__DATASET RECORDS__:
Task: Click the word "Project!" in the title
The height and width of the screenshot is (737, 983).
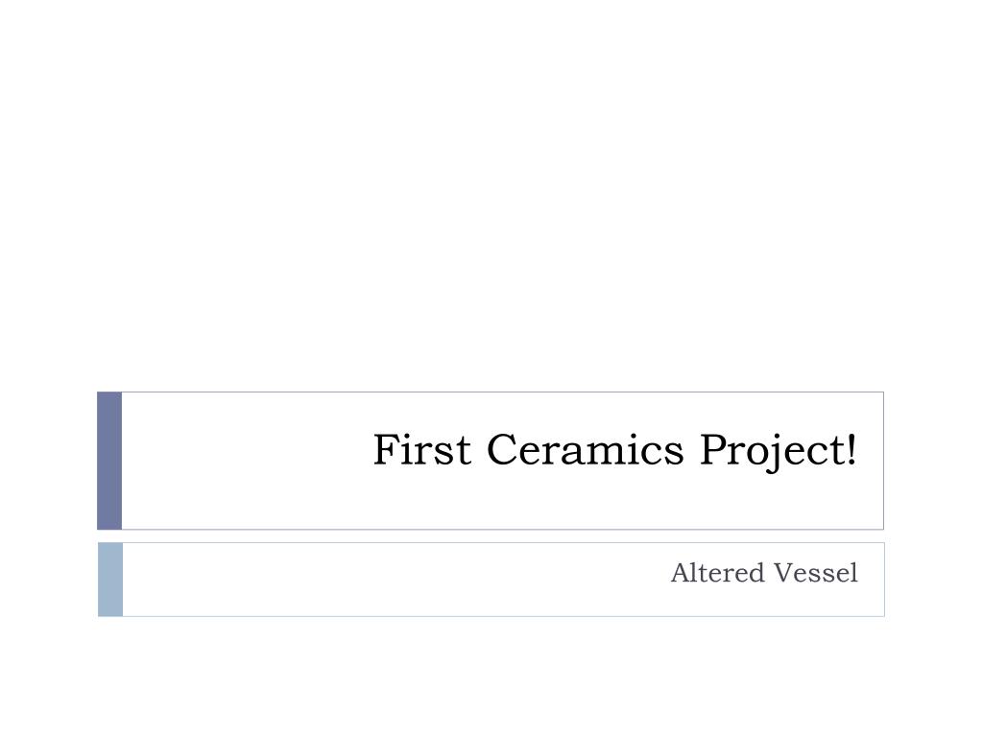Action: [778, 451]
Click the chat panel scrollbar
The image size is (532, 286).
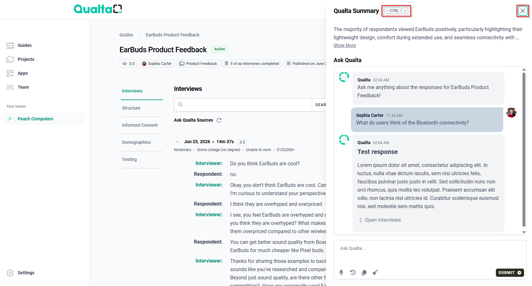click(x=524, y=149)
---
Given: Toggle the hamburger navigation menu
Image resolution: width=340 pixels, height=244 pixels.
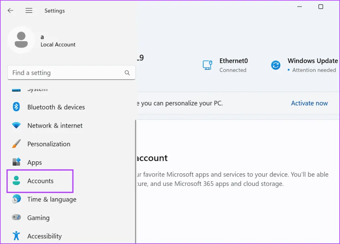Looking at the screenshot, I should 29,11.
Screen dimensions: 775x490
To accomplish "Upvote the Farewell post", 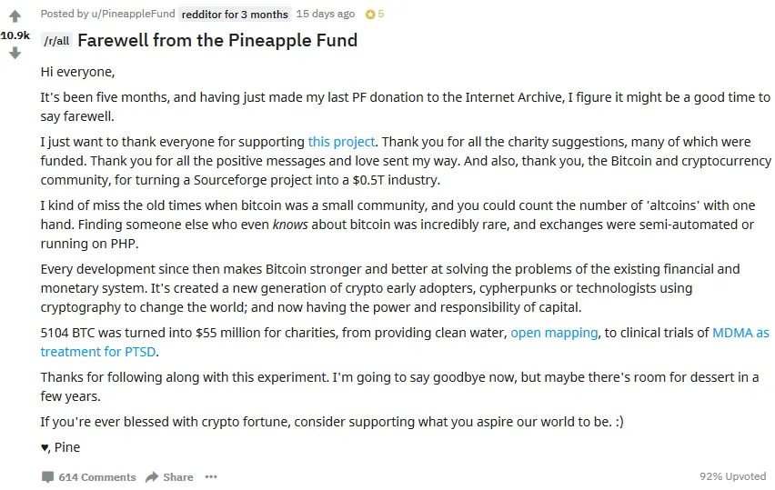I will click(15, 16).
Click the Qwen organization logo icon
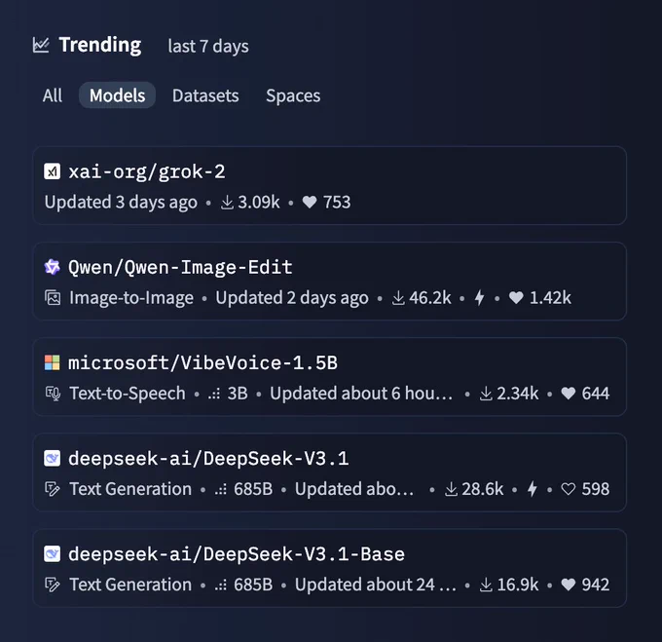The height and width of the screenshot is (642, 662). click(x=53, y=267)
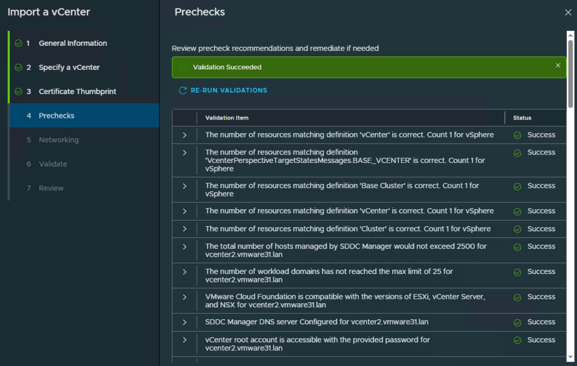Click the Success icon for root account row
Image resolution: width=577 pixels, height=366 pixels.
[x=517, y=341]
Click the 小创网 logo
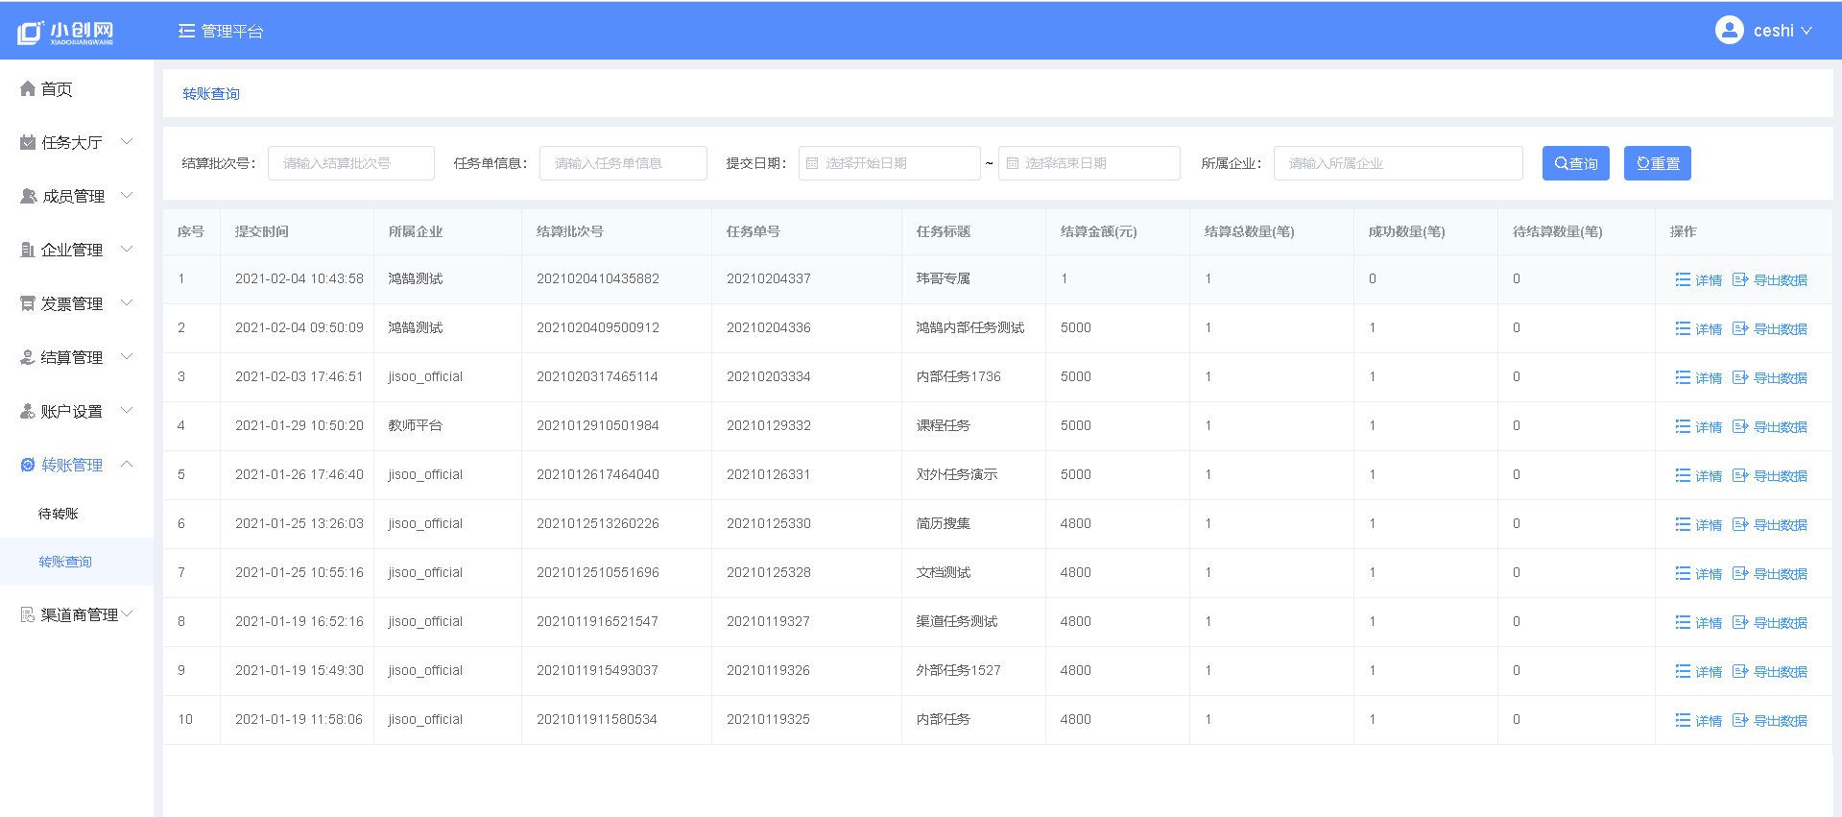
* * *
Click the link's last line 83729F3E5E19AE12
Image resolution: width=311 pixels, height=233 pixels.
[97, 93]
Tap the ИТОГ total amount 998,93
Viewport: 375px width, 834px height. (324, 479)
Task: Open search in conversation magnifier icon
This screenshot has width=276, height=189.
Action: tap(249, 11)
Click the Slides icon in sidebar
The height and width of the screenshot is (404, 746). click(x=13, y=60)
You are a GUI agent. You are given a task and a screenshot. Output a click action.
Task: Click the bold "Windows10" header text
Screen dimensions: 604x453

__TASK BRIEF__: If a line above holds the word "dimensions", count it; then say how many such lines there are and nothing else.

__RESULT FOR THIS TASK__: 2